### Your objective
State how many lines in the following entries hold the word "square". The reply is that number only.

### Task input
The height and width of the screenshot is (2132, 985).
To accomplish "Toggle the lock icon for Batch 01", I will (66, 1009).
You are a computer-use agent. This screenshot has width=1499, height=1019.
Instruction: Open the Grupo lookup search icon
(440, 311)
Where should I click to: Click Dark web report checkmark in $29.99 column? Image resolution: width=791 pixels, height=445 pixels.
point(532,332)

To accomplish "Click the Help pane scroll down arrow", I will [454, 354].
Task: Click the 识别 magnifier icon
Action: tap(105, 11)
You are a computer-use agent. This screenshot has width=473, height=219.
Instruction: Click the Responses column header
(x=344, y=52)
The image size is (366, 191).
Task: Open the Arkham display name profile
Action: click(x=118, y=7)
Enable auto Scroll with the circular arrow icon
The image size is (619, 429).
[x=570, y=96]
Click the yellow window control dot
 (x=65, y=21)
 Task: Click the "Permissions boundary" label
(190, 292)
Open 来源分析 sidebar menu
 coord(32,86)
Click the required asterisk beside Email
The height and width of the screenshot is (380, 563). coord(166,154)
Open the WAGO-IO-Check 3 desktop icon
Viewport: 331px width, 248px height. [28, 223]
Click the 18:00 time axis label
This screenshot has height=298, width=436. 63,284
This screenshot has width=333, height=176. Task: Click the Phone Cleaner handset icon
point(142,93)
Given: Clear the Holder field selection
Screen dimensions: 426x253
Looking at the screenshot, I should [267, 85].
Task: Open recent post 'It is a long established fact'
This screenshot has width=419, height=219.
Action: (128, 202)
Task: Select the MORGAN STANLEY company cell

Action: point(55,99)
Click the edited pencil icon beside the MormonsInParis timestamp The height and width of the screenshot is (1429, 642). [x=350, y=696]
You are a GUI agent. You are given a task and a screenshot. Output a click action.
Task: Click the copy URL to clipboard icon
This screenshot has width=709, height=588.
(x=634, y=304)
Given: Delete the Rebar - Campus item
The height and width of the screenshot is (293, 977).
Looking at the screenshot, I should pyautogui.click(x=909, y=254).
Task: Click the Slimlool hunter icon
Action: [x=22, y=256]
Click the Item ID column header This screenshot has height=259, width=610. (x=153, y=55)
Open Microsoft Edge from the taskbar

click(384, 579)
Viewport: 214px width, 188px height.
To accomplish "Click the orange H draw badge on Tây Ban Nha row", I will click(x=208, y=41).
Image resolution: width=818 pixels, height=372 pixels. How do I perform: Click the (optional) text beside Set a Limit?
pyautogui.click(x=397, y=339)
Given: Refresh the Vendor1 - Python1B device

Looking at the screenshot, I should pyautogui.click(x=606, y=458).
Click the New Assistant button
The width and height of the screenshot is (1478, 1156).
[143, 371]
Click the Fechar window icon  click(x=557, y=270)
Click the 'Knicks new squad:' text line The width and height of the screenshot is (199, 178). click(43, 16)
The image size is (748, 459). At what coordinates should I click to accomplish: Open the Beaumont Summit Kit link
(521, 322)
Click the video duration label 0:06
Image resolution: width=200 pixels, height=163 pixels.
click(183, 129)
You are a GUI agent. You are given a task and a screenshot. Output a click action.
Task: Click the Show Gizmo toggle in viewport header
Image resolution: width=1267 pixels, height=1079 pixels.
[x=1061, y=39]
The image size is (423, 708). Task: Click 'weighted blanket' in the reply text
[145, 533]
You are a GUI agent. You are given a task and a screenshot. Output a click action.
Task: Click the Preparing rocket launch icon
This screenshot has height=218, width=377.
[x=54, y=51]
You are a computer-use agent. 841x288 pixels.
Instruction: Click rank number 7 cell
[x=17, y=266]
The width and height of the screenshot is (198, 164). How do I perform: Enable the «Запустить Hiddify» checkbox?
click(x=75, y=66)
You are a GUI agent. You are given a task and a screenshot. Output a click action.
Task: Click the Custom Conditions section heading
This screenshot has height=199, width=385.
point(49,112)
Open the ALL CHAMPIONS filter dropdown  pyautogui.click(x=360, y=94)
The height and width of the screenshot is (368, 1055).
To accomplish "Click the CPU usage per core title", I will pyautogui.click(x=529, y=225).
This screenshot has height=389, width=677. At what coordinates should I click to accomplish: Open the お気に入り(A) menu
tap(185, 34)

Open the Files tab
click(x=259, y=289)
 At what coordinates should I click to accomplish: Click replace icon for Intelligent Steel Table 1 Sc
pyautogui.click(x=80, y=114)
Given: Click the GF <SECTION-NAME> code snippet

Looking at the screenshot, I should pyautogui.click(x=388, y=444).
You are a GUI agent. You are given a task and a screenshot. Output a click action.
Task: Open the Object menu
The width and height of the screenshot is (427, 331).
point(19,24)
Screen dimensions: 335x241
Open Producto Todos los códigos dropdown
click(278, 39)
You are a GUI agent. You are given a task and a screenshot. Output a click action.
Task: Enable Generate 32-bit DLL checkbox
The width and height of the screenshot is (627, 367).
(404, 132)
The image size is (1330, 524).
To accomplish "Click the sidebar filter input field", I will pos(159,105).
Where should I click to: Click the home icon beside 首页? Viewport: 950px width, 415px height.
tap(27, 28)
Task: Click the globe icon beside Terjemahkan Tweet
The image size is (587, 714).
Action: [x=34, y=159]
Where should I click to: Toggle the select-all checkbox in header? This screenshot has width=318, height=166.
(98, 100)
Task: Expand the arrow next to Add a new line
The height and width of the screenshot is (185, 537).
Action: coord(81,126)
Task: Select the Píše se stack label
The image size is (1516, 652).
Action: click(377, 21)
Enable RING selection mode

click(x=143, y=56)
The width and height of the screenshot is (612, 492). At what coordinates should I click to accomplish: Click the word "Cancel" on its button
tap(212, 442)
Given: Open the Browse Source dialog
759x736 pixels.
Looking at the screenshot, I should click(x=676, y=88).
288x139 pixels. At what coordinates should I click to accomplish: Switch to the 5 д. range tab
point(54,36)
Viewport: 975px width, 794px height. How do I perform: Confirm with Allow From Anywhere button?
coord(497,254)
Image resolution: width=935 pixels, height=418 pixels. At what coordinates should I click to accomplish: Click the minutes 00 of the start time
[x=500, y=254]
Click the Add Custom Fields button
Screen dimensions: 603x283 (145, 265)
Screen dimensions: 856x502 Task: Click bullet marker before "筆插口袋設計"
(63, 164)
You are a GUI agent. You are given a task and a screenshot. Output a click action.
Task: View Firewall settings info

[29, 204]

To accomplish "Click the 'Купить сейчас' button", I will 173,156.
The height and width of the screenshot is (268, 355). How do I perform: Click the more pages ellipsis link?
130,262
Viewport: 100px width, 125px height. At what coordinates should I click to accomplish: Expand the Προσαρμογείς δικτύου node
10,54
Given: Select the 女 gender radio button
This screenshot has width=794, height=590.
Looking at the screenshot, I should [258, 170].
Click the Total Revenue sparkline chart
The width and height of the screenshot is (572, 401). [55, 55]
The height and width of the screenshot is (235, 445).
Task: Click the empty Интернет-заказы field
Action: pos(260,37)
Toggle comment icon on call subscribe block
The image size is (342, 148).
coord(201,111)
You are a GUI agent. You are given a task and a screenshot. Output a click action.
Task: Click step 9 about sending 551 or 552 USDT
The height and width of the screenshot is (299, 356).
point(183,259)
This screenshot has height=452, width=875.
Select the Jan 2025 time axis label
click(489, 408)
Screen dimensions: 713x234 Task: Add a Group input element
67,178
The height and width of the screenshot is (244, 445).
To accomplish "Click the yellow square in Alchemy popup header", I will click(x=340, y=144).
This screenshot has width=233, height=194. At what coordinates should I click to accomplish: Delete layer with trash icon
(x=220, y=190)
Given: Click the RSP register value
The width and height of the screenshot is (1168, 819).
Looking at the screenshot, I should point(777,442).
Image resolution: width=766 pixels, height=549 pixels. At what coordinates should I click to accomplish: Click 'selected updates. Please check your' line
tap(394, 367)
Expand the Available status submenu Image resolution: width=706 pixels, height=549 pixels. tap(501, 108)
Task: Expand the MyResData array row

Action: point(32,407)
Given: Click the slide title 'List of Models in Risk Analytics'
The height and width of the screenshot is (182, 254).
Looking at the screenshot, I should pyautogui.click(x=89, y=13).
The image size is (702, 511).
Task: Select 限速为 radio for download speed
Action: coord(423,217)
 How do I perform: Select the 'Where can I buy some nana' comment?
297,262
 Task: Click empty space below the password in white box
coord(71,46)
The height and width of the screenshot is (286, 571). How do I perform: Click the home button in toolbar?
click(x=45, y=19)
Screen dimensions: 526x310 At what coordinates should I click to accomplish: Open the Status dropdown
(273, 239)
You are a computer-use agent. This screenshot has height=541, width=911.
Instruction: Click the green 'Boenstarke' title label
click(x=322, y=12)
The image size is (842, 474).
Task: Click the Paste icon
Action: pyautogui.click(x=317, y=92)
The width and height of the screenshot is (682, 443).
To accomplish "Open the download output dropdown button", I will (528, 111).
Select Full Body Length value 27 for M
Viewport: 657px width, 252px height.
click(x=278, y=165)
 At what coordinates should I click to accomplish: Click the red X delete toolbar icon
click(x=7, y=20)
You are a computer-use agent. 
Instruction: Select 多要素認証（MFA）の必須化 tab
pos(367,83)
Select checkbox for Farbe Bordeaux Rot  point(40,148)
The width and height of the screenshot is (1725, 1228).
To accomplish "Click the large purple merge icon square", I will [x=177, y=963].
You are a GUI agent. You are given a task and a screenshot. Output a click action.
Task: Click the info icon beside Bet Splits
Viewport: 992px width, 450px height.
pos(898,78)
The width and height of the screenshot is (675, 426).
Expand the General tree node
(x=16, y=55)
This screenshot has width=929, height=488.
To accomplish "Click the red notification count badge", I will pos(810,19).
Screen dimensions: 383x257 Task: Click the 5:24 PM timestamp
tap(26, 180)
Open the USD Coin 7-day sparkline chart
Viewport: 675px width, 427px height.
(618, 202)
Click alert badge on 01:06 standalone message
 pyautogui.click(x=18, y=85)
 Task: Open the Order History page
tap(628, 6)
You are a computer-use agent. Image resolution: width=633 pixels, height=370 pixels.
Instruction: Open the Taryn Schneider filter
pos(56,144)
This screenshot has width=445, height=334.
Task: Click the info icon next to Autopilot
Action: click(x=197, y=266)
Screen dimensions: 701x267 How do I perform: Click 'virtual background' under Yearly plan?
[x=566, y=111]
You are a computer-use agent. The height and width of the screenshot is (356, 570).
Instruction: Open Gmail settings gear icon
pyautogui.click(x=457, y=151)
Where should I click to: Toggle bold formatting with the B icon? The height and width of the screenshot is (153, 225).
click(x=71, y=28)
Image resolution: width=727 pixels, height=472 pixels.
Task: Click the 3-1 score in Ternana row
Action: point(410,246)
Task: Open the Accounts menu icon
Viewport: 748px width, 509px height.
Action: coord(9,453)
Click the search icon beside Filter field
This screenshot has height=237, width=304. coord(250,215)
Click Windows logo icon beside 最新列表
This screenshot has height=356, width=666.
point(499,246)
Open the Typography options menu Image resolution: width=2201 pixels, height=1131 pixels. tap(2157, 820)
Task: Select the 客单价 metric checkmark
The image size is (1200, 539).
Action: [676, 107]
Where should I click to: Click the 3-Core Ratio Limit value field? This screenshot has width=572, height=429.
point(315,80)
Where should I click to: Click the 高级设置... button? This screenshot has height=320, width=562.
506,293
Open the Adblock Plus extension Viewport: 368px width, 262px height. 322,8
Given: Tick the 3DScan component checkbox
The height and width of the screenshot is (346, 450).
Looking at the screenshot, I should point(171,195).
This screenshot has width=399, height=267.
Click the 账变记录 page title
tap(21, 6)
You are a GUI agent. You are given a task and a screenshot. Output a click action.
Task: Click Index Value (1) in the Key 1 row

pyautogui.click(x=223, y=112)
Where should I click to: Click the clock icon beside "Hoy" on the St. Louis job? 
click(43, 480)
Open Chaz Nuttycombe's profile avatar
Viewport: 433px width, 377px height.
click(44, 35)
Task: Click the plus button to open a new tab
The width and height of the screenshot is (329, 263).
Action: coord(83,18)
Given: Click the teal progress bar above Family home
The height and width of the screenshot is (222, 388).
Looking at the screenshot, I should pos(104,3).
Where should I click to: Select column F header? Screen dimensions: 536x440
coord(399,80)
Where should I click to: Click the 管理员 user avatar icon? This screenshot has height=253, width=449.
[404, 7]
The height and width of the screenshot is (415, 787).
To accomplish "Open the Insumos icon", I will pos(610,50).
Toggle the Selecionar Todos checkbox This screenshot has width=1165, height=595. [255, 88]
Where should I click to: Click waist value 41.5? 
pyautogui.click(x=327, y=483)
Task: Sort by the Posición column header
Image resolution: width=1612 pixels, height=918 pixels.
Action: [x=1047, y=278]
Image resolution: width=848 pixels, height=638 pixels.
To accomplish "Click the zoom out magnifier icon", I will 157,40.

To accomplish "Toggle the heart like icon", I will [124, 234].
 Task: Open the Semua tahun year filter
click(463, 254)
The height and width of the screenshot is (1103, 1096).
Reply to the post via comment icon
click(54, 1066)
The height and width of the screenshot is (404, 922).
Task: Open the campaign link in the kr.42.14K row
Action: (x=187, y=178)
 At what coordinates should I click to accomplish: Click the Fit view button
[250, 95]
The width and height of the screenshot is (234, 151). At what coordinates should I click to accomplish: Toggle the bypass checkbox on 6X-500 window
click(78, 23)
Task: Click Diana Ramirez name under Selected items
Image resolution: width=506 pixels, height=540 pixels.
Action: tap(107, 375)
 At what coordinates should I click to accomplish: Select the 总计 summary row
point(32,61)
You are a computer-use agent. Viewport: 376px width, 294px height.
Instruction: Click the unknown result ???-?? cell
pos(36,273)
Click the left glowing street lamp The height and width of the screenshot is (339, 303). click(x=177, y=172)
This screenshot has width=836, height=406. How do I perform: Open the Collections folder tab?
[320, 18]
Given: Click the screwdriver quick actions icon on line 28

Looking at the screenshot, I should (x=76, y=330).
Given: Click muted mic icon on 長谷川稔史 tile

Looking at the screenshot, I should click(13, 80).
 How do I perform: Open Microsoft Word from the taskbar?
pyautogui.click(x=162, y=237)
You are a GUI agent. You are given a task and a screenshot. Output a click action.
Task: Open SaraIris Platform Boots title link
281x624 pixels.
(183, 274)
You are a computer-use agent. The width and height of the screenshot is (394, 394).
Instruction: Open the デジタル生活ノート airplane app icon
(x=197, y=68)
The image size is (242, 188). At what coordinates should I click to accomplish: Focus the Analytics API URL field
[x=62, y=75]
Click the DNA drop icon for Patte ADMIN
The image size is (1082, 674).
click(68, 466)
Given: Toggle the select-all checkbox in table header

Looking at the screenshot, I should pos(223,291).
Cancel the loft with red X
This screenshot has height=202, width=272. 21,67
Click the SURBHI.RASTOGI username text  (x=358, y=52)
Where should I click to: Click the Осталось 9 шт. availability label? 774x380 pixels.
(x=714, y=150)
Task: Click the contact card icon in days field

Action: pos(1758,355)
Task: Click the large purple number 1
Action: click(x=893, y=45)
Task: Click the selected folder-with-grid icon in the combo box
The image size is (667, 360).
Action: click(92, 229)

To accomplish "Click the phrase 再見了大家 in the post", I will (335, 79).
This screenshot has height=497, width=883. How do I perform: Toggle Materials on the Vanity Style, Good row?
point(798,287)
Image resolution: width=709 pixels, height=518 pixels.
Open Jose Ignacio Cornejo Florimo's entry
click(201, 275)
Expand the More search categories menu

### Solution for this task
2